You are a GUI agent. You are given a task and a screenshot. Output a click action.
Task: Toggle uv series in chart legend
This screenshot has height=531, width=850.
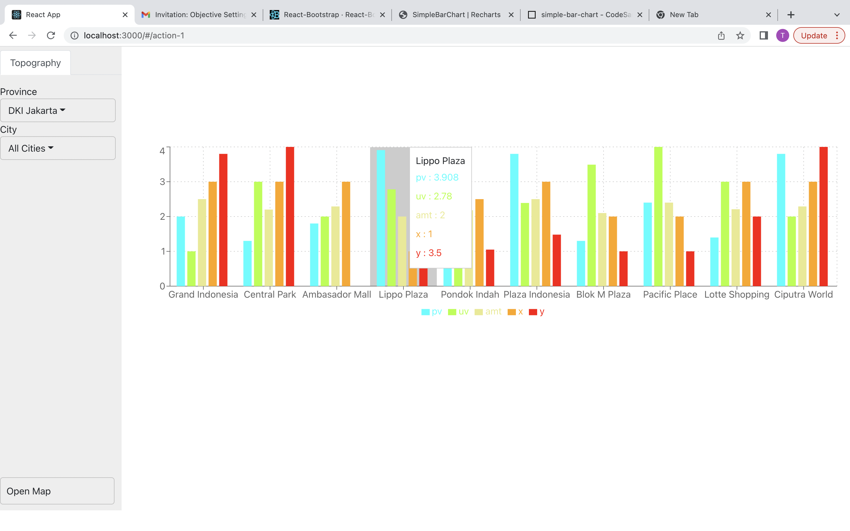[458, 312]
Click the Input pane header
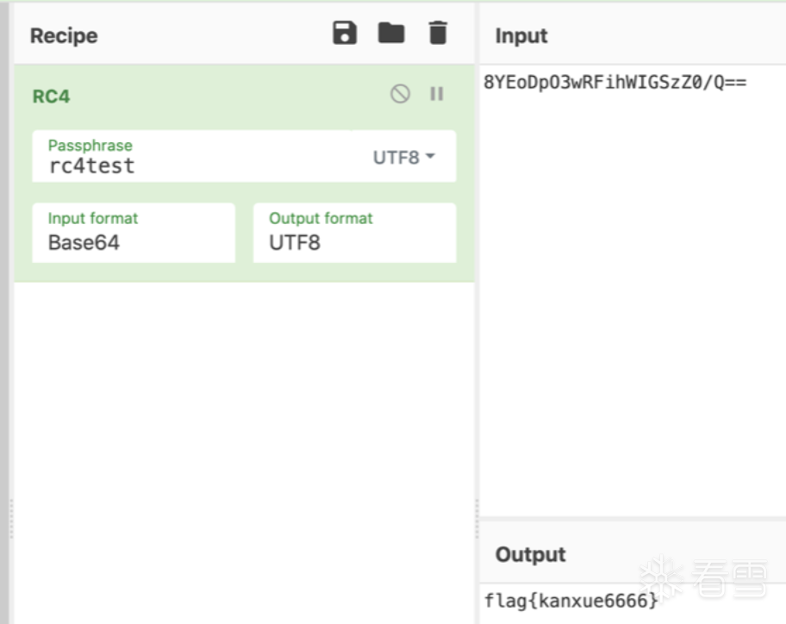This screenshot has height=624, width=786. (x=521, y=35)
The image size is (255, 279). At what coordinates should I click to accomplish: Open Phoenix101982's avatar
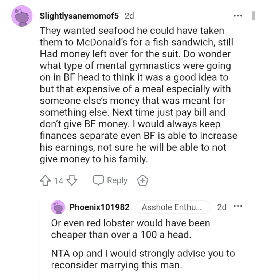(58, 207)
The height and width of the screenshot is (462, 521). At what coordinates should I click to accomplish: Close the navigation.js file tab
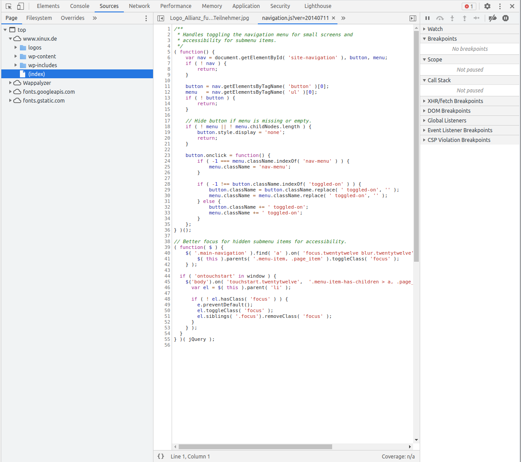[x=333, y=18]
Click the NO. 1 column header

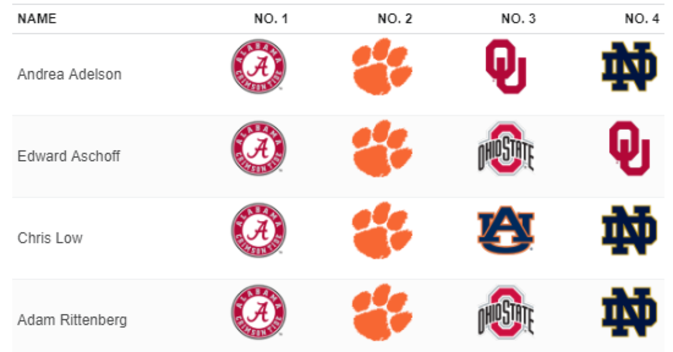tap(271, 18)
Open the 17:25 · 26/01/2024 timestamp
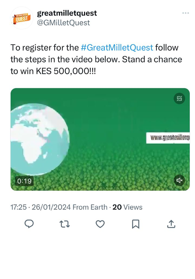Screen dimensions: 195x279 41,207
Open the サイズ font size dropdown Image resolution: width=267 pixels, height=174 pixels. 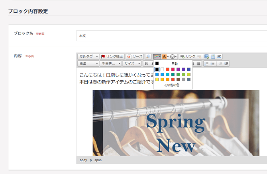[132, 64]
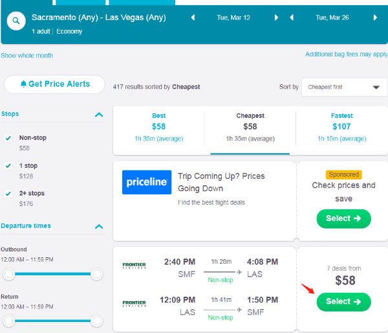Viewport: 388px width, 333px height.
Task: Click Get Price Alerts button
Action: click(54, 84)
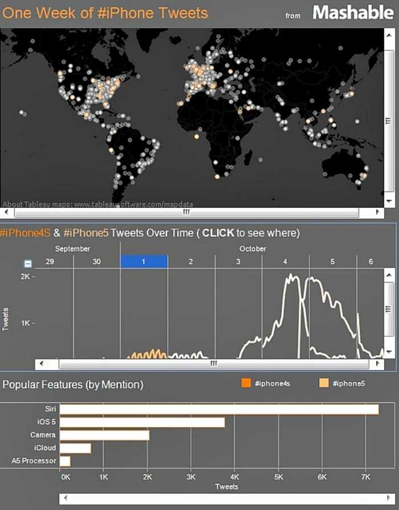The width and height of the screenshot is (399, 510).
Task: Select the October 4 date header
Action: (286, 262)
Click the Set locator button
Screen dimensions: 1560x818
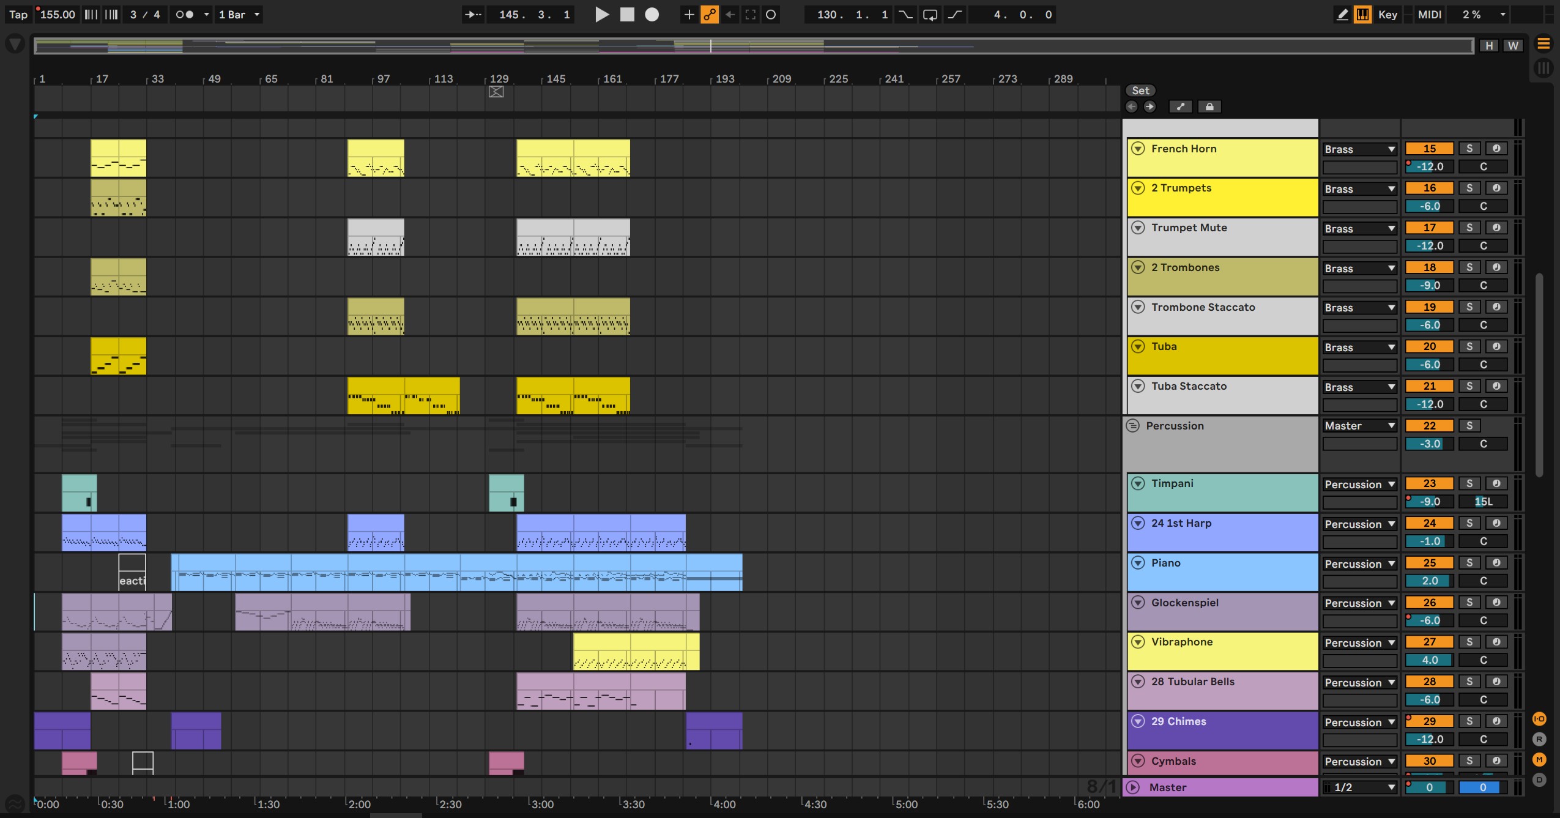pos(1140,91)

* * *

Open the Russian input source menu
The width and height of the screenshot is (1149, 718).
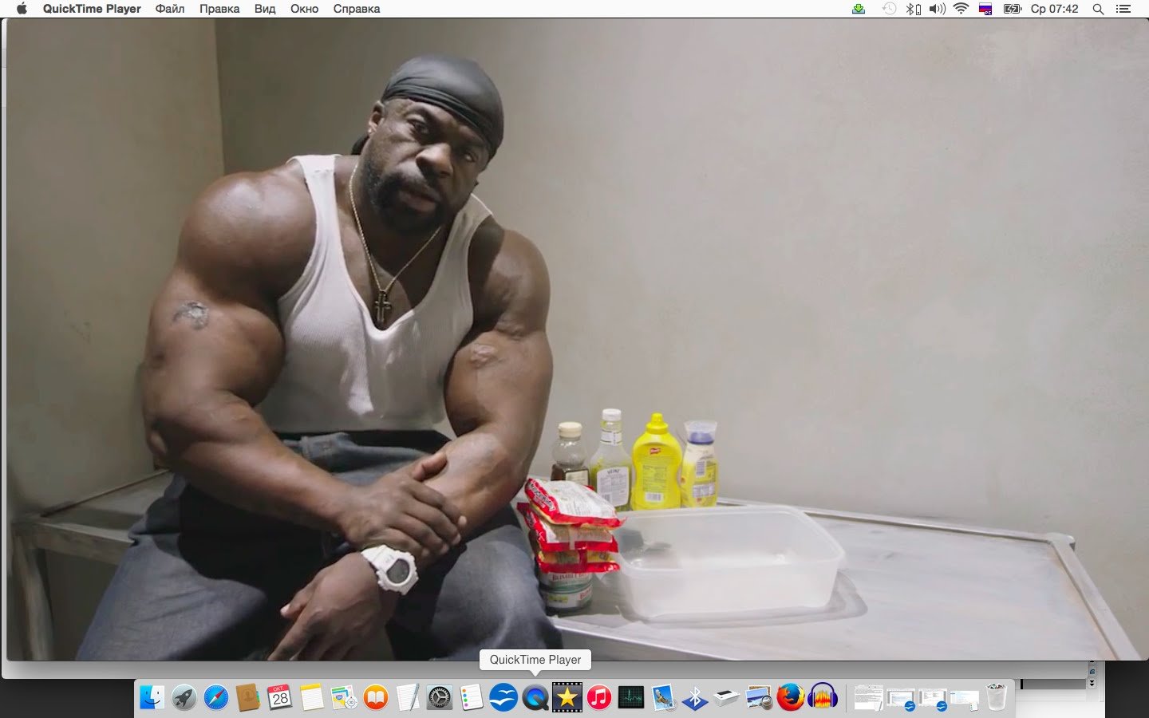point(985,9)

Given problem
Change "column header" to "column title" in the items from the line with "The image size" up to and including the line with "tap(271, 18)", and write out only those lines with everything else unchanged. Leave the pictures out of your answer.

Result of this task
The image size is (255, 279). At what coordinates should I click to accomplish: Open Phoenix101982's avatar
(58, 207)
The height and width of the screenshot is (462, 521). At what coordinates should I click to accomplish: Close the navigation.js file tab
[x=333, y=18]
Click the NO. 1 column title

tap(271, 18)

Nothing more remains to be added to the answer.